> Work to do
Rewrite the lines from the one containing "Given: Click the 自定义面板 custom panel icon" through the one containing "(x=84, y=12)", inclusive, renaming "layout" to "arrangement" wherever it occurs and leaving everything else unchanged.

(Records for locating described items)
========================================

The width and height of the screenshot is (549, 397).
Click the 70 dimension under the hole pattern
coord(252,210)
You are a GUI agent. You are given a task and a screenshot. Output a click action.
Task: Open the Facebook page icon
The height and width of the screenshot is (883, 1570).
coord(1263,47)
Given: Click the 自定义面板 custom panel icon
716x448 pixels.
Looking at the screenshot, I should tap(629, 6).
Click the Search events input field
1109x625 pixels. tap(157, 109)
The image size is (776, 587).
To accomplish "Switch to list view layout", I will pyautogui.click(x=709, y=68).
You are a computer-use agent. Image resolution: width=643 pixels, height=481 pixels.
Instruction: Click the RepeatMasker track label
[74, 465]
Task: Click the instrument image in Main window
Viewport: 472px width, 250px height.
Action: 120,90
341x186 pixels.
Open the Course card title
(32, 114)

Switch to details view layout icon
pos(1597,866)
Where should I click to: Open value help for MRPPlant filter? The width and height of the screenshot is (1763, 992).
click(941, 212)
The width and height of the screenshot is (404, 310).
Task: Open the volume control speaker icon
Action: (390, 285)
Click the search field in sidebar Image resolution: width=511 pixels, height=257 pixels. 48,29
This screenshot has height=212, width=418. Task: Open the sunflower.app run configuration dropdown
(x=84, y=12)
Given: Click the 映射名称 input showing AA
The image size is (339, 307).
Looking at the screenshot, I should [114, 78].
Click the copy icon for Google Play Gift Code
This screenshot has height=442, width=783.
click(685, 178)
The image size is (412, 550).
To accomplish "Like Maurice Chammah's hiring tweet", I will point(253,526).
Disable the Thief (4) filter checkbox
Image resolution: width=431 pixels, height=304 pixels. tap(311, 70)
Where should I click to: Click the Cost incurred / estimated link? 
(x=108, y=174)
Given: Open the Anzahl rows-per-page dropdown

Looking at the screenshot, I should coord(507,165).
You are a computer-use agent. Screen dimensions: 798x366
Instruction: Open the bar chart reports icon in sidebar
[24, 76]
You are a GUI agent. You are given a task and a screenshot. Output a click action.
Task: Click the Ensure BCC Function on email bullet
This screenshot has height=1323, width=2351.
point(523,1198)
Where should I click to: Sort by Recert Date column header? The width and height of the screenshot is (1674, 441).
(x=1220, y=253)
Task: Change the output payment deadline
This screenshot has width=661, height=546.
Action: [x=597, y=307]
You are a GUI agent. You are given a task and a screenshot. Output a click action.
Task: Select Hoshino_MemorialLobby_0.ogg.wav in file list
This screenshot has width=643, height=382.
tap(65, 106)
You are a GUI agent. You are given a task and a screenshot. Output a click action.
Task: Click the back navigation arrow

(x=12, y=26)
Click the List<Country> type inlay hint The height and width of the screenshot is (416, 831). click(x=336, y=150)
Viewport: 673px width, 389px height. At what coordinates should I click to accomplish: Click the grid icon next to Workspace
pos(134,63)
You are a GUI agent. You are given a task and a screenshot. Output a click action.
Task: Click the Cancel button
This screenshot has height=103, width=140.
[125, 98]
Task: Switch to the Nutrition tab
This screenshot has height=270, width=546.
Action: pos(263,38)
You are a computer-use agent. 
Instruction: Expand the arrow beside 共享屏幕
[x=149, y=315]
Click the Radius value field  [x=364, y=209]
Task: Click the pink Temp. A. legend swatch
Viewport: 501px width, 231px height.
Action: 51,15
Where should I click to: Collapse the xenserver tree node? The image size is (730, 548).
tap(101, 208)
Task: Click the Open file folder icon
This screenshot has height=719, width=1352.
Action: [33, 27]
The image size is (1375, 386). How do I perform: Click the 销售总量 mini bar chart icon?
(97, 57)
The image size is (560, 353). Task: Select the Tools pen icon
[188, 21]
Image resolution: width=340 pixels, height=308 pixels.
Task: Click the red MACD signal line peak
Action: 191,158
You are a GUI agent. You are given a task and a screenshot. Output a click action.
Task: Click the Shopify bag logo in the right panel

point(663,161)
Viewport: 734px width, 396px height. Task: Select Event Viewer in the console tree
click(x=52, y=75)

========================================

> Task response
Given: Click the 自定义面板 custom panel icon
716x448 pixels.
Looking at the screenshot, I should tap(629, 6).
Click the Search events input field
1109x625 pixels. tap(157, 109)
The image size is (776, 587).
To accomplish "Switch to list view arrangement", I will pyautogui.click(x=709, y=68).
You are a computer-use agent. Image resolution: width=643 pixels, height=481 pixels.
Instruction: Click the RepeatMasker track label
[74, 465]
Task: Click the instrument image in Main window
Viewport: 472px width, 250px height.
Action: 120,90
341x186 pixels.
Open the Course card title
(32, 114)

Switch to details view arrangement icon
pos(1597,866)
Where should I click to: Open value help for MRPPlant filter? The width and height of the screenshot is (1763, 992).
click(941, 212)
The width and height of the screenshot is (404, 310).
Task: Open the volume control speaker icon
Action: (390, 285)
Click the search field in sidebar Image resolution: width=511 pixels, height=257 pixels. 48,29
This screenshot has height=212, width=418. Task: Open the sunflower.app run configuration dropdown
(x=84, y=12)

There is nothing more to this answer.